Data provided:
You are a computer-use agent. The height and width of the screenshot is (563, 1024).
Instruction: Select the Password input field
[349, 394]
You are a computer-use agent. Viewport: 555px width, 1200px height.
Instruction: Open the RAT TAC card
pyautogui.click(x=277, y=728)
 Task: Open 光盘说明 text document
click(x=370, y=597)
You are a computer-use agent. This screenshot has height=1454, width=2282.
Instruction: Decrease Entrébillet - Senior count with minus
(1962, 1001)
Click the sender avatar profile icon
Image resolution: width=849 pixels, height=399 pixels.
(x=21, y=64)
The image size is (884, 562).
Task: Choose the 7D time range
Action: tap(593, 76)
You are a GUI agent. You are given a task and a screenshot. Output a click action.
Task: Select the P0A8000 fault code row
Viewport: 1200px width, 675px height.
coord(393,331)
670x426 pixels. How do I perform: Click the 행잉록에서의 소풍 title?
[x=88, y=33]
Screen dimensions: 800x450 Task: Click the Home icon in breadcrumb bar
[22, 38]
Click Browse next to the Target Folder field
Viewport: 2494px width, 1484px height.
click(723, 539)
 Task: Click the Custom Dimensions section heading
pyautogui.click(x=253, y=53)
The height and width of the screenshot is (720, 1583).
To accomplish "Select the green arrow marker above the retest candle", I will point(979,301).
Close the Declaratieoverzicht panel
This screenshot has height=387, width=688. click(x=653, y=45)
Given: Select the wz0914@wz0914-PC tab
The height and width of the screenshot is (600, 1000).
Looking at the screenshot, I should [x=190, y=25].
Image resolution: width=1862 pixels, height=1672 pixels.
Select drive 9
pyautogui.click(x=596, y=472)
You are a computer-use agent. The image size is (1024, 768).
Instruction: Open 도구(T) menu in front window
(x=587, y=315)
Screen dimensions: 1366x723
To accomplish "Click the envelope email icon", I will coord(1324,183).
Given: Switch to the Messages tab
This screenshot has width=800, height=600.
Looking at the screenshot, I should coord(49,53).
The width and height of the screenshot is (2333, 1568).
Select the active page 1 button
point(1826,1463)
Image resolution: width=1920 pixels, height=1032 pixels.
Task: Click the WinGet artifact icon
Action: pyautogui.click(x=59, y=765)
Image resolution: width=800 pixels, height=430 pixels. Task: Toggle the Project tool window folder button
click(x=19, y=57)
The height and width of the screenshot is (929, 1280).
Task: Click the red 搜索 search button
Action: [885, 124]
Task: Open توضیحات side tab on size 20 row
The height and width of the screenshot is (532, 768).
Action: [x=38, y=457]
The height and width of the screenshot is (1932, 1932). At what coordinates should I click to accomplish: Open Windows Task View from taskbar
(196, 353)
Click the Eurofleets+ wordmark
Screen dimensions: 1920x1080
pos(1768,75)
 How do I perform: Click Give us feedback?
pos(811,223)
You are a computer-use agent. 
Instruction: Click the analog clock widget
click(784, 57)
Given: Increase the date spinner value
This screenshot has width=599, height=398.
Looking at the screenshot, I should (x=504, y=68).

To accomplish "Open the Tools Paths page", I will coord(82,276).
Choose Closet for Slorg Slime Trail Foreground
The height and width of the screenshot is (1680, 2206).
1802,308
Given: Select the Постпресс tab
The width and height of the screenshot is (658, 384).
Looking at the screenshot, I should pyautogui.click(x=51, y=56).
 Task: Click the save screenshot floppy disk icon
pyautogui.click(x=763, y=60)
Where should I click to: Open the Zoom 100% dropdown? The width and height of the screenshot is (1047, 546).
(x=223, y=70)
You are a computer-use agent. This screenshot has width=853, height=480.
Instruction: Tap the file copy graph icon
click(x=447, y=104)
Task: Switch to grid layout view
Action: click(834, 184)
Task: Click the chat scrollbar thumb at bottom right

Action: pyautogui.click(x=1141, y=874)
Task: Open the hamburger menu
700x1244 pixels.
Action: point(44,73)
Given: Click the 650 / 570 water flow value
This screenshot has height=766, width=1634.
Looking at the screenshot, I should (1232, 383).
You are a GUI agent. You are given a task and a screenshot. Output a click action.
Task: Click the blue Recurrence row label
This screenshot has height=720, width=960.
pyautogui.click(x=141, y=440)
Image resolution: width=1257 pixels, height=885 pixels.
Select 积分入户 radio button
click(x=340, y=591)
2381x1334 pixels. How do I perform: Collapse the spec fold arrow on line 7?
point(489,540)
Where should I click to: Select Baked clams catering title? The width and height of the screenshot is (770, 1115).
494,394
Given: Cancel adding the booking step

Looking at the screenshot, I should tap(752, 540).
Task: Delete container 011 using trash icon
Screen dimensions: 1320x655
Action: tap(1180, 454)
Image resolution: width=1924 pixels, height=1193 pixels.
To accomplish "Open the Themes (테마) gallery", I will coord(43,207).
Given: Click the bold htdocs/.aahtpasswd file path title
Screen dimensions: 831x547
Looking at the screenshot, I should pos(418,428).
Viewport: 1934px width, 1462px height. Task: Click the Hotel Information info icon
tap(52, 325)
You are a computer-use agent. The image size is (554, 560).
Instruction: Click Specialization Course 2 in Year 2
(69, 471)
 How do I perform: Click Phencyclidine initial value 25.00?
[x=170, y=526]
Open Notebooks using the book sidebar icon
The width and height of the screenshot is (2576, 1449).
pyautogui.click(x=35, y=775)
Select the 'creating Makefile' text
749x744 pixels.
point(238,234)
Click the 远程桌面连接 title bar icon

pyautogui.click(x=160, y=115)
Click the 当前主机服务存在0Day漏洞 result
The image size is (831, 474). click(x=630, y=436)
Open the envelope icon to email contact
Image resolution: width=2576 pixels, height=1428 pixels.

Prompt:
Write out, unchanged, the part of the items that opens with the line containing "Image resolution: width=1862" and closes with the line containing "(x=223, y=70)", including both of those lines.

Finished task:
Image resolution: width=1862 pixels, height=1672 pixels.
Select drive 9
pyautogui.click(x=596, y=472)
You are a computer-use agent. The image size is (1024, 768).
Instruction: Open 도구(T) menu in front window
(x=587, y=315)
Screen dimensions: 1366x723
To accomplish "Click the envelope email icon", I will coord(1324,183).
Given: Switch to the Messages tab
This screenshot has width=800, height=600.
Looking at the screenshot, I should coord(49,53).
The width and height of the screenshot is (2333, 1568).
Select the active page 1 button
point(1826,1463)
Image resolution: width=1920 pixels, height=1032 pixels.
Task: Click the WinGet artifact icon
Action: pyautogui.click(x=59, y=765)
Image resolution: width=800 pixels, height=430 pixels. Task: Toggle the Project tool window folder button
click(x=19, y=57)
The height and width of the screenshot is (929, 1280).
Task: Click the red 搜索 search button
Action: [885, 124]
Task: Open توضیحات side tab on size 20 row
The height and width of the screenshot is (532, 768).
Action: [x=38, y=457]
The height and width of the screenshot is (1932, 1932). At what coordinates should I click to accomplish: Open Windows Task View from taskbar
(196, 353)
Click the Eurofleets+ wordmark
Screen dimensions: 1920x1080
pos(1768,75)
 How do I perform: Click Give us feedback?
pos(811,223)
You are a computer-use agent. 
Instruction: Click the analog clock widget
click(784, 57)
Given: Increase the date spinner value
This screenshot has width=599, height=398.
Looking at the screenshot, I should (x=504, y=68).

To accomplish "Open the Tools Paths page", I will coord(82,276).
Choose Closet for Slorg Slime Trail Foreground
The height and width of the screenshot is (1680, 2206).
1802,308
Given: Select the Постпресс tab
The width and height of the screenshot is (658, 384).
Looking at the screenshot, I should pyautogui.click(x=51, y=56).
 Task: Click the save screenshot floppy disk icon
pyautogui.click(x=763, y=60)
Where should I click to: Open the Zoom 100% dropdown? The width and height of the screenshot is (1047, 546).
(x=223, y=70)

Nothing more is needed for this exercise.